When I look back at my life, it seems like bad things happen every four years or so. They aren't necessarily bad things happening to me directly, but some category of stuff that really blows. The last few weeks were one of those things, where Diana started a migraine headache that wouldn't go away. Slowly, it was like she was disappearing into a pile of mush, and it was heartbreaking to watch. That's not a way to live. It was, perhaps indirectly, related to some other health scares, all generally not a big deal in the end, but we finally moved forward today by bailing on her neurologist and revisiting our GP, and he put her in the ER where she got a nice cocktail of drugs via IV to break the headache. It's not gone, but she's not rating her pain at 10 anymore. The hope is that she's better in a few days.
Four years ago, she had "the" health scare, right as we were moving from Cleveland to Orlando. That one turned out to be OK too, but the timing sure was rough. Four years before that, we were abandoning Cleveland, pregnant and failing to sell two houses.
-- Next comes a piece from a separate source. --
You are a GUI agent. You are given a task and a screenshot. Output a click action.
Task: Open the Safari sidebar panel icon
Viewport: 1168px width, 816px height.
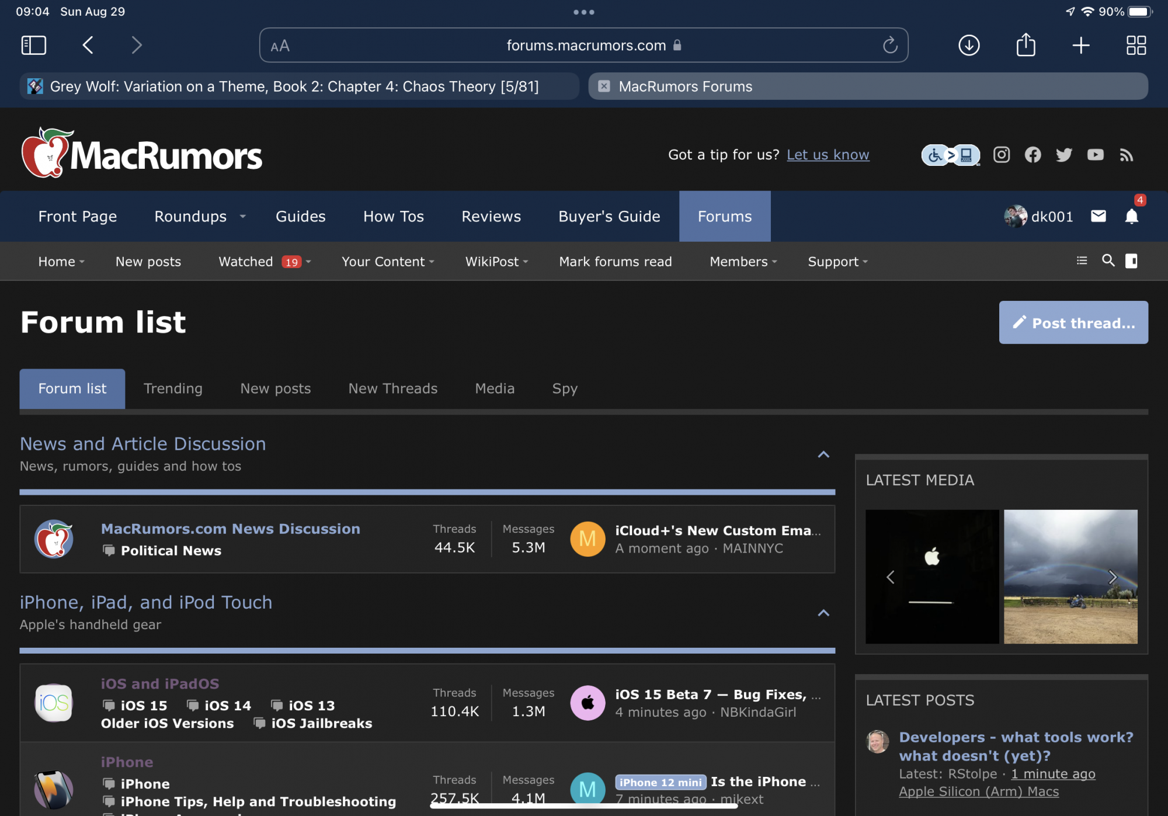(x=33, y=45)
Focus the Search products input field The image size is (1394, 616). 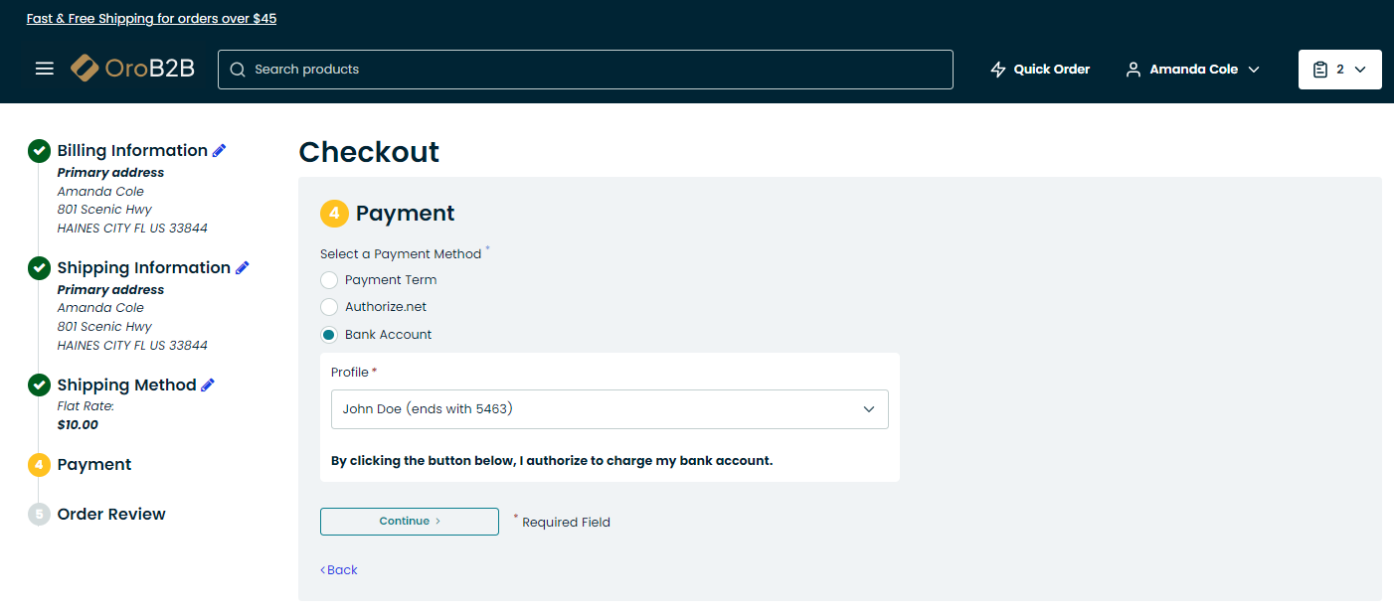(x=597, y=70)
Four years before that, my first marriage fell apart. Four years before that, well, 2001 wasn't good for anyone, but it was my first introduction to surviving unemployment and a poor economy. Should I start worrying about 2021 now? Of course not, I don't buy into coincidental bullshit.
If this is our hiccup for the year, I can live with that. Diana is full of Benadryl and passed out now, getting her first real sleep in weeks. Simon is hopefully a little more at ease too, as his ASD tendencies don't leave a lot of room for the nuance between minor cold and certain death. Team Puzzoni soldiers on.